Black children with complex communication needs face educational deficits | Panda Anku

Augmentative and alternative communication

According to the researchers, the term “complex communication needs” refers to all states in which people are unable to meet their communication needs with language alone. 70% of children with complex communication needs have been diagnosed with a developmental delay or autism spectrum disorder. For people with complex communication needs, AAC can provide more accurate and comprehensive communication.

AAC can include any device or technology that people use to augment or replace speech. In recent years, tablets like iPads and other technological advances have expanded the number of AAC tools available, allowing children with complex communication needs to select symbols or words from a display, or spell words that the device repeats out loud. These technological advances have greatly expanded the accessibility of communication aids for children with complex communication needs.

Proper AAC training can literally change a child’s ability to communicate. Research has shown that during pre-school and lower primary school, access to UK-based instruction is critical to supporting a child’s school attendance, social development and communication, and impacts their outcomes later in life.

The Racial Gap in Opportunity

Researchers examined two waves of publicly available data on 78 children with complex communication needs. One wave was collected during preschool, and another wave was collected two years later. At both time points, teachers reported the amount of supported supported instruction each student received per week. At the start of the study, 63% of white students received 90 minutes or more of assisted instruction each week. However, this level of instruction was only reported for 29% of black students.

“Without early access to AAC, children with complex communication needs lack effective ways to communicate and are severely limited in their participation in education, family life, and community activities,” said Light, co-author of the article. “They are vulnerable in all aspects of development and are falling further and further behind their peers. Early UK instruction is essential to improve communication, strengthen language learning, increase participation in daily activities, improve language and reduce the challenging behaviors that occur when children are unable to communicate.”

At the end of the study, the amount of UK tuition children received was even less. Two years after the first measurement in preschool, 52% of white students were receiving 90 minutes or more of assisted instruction each week. This level of instruction was reported for only 25% of black students.

Disturbingly, the researchers said, by the end of the study, 75% of black children were receiving fewer than 60 minutes of AAC per week. Previous research has shown that addressing the needs of these students requires at least 60 minutes per week.

“It is well known among researchers that racial disparities in educational opportunities, instruction and outcomes are very common,” said Pope, the article’s lead author. “Not surprisingly, the same pattern emerged when using assisted communications. These data are consistent with the pattern observed across all levels of education.
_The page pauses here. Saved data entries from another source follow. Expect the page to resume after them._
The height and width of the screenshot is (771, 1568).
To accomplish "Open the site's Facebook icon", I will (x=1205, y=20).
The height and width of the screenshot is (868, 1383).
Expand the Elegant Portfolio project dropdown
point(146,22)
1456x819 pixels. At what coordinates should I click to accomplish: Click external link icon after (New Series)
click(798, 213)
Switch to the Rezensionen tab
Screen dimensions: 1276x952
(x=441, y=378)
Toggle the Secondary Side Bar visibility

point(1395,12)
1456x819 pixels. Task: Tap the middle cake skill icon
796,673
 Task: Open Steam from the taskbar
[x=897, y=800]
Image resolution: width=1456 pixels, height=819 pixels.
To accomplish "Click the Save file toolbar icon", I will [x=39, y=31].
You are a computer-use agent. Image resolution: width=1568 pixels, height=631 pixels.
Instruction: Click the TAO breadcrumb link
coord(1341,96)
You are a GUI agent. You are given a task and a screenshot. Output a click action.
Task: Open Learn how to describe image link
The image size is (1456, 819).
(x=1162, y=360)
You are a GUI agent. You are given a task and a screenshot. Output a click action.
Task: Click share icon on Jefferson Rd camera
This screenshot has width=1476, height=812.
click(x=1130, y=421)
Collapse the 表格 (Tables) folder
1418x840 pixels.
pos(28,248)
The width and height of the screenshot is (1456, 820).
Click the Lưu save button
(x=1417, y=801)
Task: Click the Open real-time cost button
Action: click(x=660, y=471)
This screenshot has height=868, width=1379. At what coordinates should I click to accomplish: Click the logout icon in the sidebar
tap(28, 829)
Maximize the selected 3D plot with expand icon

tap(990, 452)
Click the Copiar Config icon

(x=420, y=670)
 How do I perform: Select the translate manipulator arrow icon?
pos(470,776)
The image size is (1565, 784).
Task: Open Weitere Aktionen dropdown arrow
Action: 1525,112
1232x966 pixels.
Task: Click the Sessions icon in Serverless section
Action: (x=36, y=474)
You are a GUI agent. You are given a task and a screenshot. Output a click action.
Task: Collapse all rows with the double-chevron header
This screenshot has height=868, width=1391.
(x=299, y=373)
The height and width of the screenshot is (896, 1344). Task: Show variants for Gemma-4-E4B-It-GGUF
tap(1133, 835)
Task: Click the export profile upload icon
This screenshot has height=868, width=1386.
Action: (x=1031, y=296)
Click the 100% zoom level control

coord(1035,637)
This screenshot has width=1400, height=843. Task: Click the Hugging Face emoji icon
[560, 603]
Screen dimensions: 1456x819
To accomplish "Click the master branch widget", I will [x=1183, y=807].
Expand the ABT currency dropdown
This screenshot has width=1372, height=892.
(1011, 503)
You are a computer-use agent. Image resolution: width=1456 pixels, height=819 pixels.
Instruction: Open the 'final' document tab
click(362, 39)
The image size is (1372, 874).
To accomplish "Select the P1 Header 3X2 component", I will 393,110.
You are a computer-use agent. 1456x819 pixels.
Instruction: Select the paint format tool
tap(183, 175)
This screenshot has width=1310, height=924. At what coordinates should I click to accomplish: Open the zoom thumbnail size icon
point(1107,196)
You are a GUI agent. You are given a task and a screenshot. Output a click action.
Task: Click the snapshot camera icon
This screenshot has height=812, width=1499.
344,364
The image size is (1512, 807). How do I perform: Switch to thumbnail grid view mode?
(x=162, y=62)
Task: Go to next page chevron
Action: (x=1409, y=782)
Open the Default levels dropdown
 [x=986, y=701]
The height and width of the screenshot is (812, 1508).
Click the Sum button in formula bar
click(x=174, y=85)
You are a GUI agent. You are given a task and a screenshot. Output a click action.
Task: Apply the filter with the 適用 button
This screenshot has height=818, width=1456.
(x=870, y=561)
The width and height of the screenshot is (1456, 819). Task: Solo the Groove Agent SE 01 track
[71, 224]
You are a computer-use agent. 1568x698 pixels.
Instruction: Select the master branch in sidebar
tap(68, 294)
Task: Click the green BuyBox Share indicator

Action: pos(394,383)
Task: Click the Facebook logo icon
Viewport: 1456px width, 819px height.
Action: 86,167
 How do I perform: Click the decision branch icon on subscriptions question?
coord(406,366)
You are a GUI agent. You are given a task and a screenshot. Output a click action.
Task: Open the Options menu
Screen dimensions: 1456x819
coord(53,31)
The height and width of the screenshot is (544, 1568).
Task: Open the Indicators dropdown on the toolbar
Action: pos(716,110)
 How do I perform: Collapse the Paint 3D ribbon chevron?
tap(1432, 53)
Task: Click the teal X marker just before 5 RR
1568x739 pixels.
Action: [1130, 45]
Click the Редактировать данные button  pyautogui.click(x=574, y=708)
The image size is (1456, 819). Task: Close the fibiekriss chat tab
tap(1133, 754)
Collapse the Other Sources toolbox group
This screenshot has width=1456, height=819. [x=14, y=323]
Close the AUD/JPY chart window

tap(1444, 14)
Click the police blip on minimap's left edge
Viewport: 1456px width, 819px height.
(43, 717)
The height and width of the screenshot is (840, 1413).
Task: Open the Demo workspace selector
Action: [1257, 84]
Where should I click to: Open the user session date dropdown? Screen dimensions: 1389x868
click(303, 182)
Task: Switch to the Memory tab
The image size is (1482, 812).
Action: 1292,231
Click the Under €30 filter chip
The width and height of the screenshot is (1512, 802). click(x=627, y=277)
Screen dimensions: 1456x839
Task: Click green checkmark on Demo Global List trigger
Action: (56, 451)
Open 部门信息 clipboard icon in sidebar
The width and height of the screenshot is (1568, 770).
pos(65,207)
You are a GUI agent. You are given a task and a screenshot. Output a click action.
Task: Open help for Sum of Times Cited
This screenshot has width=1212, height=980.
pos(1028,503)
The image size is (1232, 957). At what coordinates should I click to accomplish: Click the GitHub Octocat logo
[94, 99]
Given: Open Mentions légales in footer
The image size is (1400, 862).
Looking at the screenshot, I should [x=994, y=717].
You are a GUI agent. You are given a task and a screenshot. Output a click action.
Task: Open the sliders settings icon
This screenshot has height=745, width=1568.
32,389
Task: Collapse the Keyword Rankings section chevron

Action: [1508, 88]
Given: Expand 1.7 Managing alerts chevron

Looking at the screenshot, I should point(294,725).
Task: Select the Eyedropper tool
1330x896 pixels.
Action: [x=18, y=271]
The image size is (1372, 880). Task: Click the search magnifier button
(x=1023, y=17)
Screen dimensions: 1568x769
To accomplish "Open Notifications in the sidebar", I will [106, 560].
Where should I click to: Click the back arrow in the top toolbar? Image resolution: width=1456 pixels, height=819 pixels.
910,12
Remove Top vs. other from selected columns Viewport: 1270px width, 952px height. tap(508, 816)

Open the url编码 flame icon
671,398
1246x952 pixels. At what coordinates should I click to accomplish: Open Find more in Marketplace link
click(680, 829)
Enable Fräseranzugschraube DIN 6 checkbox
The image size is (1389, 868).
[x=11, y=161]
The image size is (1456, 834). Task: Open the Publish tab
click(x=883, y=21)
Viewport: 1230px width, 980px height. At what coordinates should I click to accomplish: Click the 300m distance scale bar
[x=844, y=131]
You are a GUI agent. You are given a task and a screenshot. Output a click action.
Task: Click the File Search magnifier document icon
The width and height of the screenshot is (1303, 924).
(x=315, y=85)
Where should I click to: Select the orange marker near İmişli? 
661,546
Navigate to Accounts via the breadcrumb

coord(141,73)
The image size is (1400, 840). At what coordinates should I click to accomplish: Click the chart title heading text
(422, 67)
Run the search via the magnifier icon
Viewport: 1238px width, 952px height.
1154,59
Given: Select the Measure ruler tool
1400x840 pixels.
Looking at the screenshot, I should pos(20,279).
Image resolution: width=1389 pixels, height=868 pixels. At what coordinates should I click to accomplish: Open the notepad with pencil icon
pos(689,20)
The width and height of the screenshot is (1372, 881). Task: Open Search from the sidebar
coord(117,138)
That’s when we decided it was time to ring the alarm bell, so to speak.”

prompt for self-examination

The article provides specific recommendations for practitioners, administrators, researchers, prep programs, and professional organizations. In particular, the researchers suggest that professionals who provide services to young students with complex communication needs, as well as the organizations that train them, review their programs to determine if there is a racial imbalance in the services they provide. According to the researchers, an audit would not take much time or money, but it could help identify opportunities to improve the equity of services.

“Most speech-language pathologists and educators really want to serve all children equally,” Pope said. “Hopefully, these results will inspire practitioners to review their work to identify racial discrepancies. Understanding if a problem exists is the first step to fixing that problem.”

Pope said the researchers wrote the article to raise awareness of racial inequalities in accessing services for students who use AAC. The researchers said they believe that if the professionals and organizations conduct these equity reviews, it could be a step toward educational equity for all children, which could lead to more children engaging in clear and effective communication throughout their lives .

This research was funded by the US Department of Education and the National Institute on Disability, Independent Living and Rehabilitation Research.